The LauncherOne programme, however, is clearly another priority. So far, Virgin has indicated that the rocket – which like SpaceShipTwo will be carried to some 50,000ft release altitude by WhiteKnightTwo – will be capable of putting 1m diameter payloads of 225kg (500lb) into low inclination Low Earth Orbit and 100kg to a higher altitude, Sun-sychronous Low Earth Orbit.

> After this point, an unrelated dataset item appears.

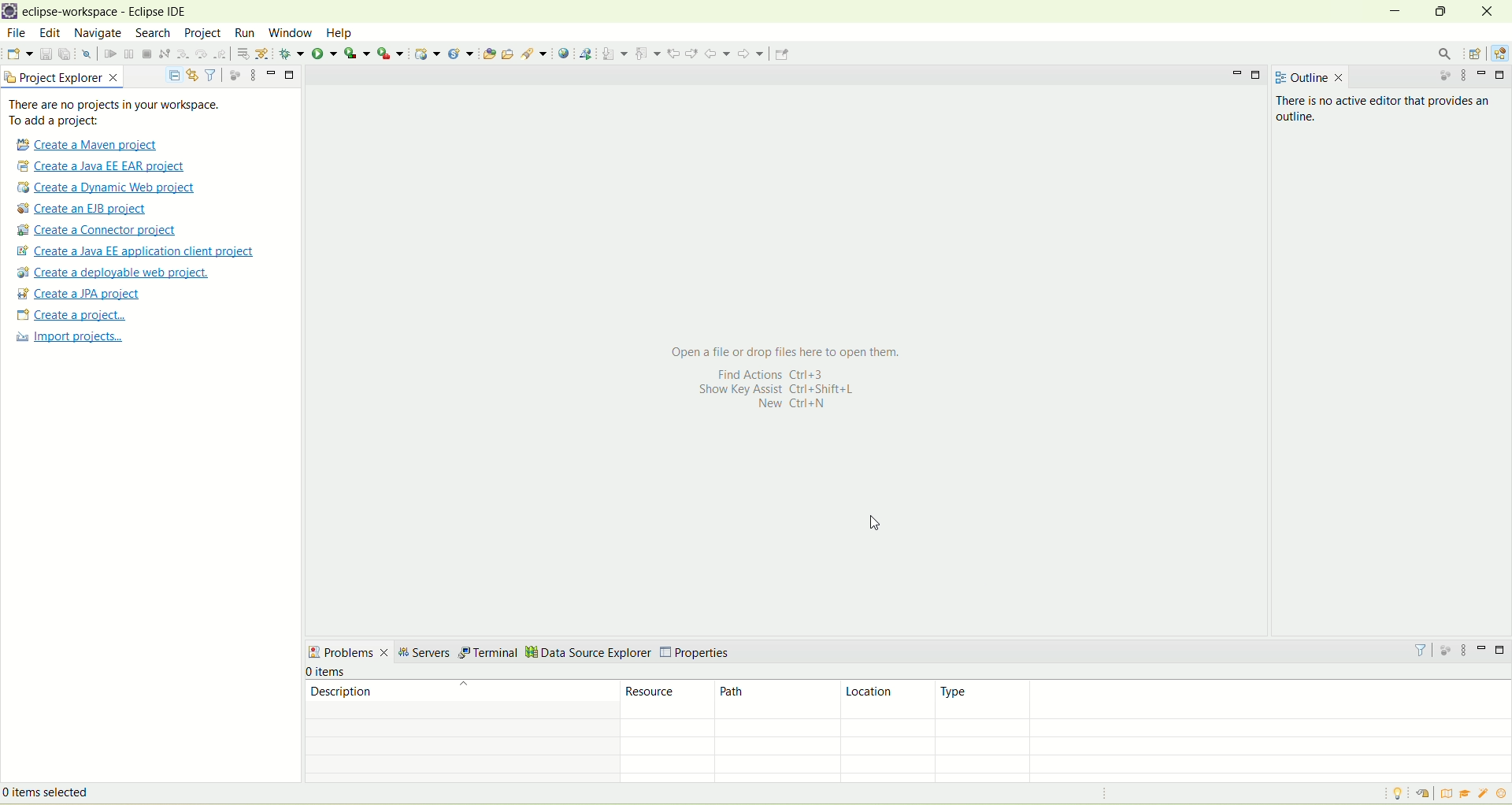 The height and width of the screenshot is (805, 1512). Describe the element at coordinates (1235, 74) in the screenshot. I see `minimize` at that location.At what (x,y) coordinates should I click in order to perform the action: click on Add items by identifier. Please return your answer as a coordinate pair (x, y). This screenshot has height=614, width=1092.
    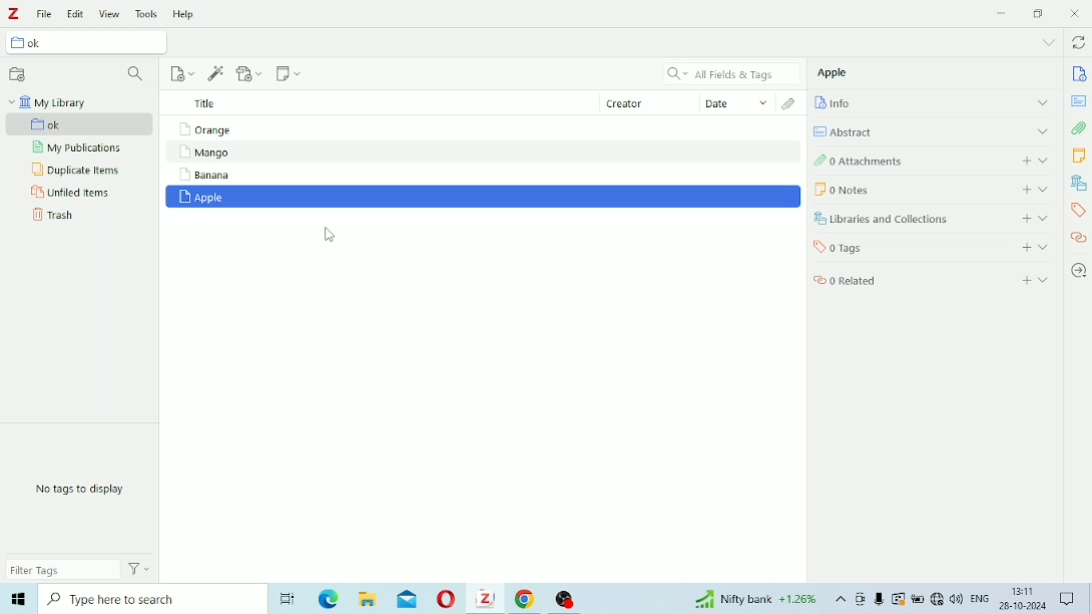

Recent launches of multiple shoebox-sized “cubesats” and other miniaturisation efforts support expectations by many space industry players that demand for small satellite launches is poised to expand with the availability of launch vehicles. Thus few would be surprised if Virgin Galactic finds that WhiteKnightTwo makes more flights hoisting LauncherOne units to altitude than passengers.

Either way, there is one characteristic of the Virgin Galactic operation that will surprise no-one. Describing plans for the whole SpaceShipTwo passenger experience, Whitesides got a chuckle with a deadpan remark: “At the end of the day we’ll throw a party for those who are interested, because it’s a Virgin event.”